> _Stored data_
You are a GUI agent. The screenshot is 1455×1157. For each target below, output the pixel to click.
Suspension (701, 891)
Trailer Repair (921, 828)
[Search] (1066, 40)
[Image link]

> _EXERCISE_
Output all entries exactly as given above.

> _WRITTEN REPLY_
You are a GUI agent. The screenshot is 1455×1157. For each target below, output the pixel to click.
Suspension (701, 891)
Trailer Repair (921, 828)
[Search] (1066, 40)
[Image link]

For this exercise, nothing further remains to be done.